You surely have never heard of this new planet surface exploration scheme, as it is being carried

out in a project with utmost secrecy. The scheme is expected to cut costs of conventional rovertype

mobile explorers considerably, using projected-type equipment nicknamed “observation

bullets”.

Bullets do not have any active mobile abilities of their own, which is the main reason of their

cost-efficiency. Each of the bullets, after being shot out on a launcher given its initial velocity,

makes a parabolic trajectory until it touches down. It bounces on the surface and makes another

parabolic trajectory. This will be repeated virtually infinitely.

We want each of the bullets to bounce precisely at the respective spot of interest on the planet

surface, adjusting its initial velocity. A variety of sensors in the bullet can gather valuable data

at this instant of bounce, and send them to the observation base. Although this may sound like

a conventional target shooting practice, there are several issues that make the problem more

difficult.

• There may be some obstacles between the launcher and the target spot. The obstacles

stand upright and are very thin that we can ignore their widths. Once the bullet touches

any of the obstacles, we cannot be sure of its trajectory thereafter. So we have to plan

launches to avoid these obstacles.

• Launching the bullet almost vertically in a speed high enough, we can easily make it hit

the target without touching any of the obstacles, but giving a high initial speed is energyconsuming.
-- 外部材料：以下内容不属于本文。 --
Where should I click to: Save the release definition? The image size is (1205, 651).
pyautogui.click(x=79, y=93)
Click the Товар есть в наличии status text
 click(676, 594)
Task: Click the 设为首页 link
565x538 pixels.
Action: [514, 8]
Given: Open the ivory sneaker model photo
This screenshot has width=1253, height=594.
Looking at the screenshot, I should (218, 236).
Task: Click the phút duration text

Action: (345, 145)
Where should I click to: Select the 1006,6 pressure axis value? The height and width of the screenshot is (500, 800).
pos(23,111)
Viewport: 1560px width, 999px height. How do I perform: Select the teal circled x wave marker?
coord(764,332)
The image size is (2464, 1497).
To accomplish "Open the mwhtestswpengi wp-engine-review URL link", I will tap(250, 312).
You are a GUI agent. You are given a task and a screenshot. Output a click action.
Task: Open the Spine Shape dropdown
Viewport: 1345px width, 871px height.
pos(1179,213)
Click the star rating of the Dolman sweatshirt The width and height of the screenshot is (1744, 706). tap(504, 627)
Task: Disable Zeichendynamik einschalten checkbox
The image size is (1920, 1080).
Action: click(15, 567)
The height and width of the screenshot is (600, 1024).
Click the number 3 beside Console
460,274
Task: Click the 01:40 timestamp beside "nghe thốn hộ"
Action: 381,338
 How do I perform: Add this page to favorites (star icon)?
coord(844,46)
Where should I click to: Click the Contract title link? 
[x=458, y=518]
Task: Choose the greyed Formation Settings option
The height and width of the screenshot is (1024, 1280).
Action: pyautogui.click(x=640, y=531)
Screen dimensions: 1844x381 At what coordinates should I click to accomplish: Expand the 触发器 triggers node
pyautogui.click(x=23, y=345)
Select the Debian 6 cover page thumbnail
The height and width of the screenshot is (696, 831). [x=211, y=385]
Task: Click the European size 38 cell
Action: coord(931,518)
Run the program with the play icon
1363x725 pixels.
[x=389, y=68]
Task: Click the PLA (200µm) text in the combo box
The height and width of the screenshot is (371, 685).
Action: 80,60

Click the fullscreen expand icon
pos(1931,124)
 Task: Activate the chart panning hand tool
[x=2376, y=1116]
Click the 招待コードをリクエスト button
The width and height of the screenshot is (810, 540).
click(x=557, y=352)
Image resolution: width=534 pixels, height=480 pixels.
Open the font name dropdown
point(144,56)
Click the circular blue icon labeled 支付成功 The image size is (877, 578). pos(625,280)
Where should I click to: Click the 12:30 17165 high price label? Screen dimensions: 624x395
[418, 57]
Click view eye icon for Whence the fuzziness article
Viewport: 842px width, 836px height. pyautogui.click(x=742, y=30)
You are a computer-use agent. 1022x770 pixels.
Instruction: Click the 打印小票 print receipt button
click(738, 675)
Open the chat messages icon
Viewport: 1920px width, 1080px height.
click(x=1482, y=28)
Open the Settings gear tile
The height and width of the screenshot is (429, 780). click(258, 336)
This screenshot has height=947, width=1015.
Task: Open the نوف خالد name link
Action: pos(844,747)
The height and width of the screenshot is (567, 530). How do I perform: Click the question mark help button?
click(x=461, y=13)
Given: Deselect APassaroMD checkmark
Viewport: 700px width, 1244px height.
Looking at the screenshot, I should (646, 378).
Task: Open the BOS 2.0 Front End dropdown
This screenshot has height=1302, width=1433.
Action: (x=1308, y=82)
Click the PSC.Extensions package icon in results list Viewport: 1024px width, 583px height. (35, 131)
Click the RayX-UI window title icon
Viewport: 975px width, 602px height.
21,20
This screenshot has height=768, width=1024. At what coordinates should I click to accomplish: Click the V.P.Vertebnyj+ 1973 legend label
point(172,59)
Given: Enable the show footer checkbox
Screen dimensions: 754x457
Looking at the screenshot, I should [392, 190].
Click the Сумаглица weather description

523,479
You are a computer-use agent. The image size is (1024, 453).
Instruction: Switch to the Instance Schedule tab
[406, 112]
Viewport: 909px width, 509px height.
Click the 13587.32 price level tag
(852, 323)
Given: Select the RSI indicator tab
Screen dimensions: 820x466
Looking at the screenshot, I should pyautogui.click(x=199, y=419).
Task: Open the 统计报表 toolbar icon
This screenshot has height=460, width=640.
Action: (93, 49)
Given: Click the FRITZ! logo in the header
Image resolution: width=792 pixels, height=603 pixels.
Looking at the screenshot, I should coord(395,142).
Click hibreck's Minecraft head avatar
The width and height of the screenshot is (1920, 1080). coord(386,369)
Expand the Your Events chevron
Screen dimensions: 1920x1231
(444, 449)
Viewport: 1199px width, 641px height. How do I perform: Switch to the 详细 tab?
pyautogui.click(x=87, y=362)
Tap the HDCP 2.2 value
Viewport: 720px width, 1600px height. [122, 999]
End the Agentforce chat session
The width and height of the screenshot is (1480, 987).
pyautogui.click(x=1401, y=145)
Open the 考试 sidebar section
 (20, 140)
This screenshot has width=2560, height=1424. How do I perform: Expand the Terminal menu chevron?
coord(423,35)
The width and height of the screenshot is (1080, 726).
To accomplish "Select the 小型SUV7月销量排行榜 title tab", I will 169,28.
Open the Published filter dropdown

Energy is extremely precious in space exploration, and the initial speed of the

bullet should be minimized. Making the bullet bounce a number of times may make the

bullet reach the target with lower initial speed.

• The bullet should bounce, however, no more than a given number of times. Although

the body of the bullet is made strong enough, some of the sensors inside may not stand

repetitive shocks. The allowed numbers of bounces vary on the type of the observation

bullets.

You are summoned engineering assistance to this project to author a smart program that tells

the minimum required initial speed of the bullet to accomplish the mission.

Figure D.1 gives a sketch of a situation, roughly corresponding to the situation of the Sample

Input 4 given below

Input

You can assume the following.

• The atmosphere of the planet is so thin that atmospheric resistance can be ignored.

• The planet is large enough so that its surface can be approximated to be a completely flat

plane.

• The gravity acceleration can be approximated to be constant up to the highest points a

bullet can reach.

These mean that the bullets fly along a perfect parabolic trajectory.

You can also assume the following.

• The surface of the planet and the bullets are made so hard that bounces can be approximated

as elastic collisions. In other words, loss of kinetic energy on bounces can be ignored.

As we can also ignore the atmospheric resistance, the velocity of a bullet immediately after

a bounce is equal to the velocity immediately after its launch.

• The bullets are made compact enough to ignore their sizes.

• The launcher is also built compact enough to ignore its height.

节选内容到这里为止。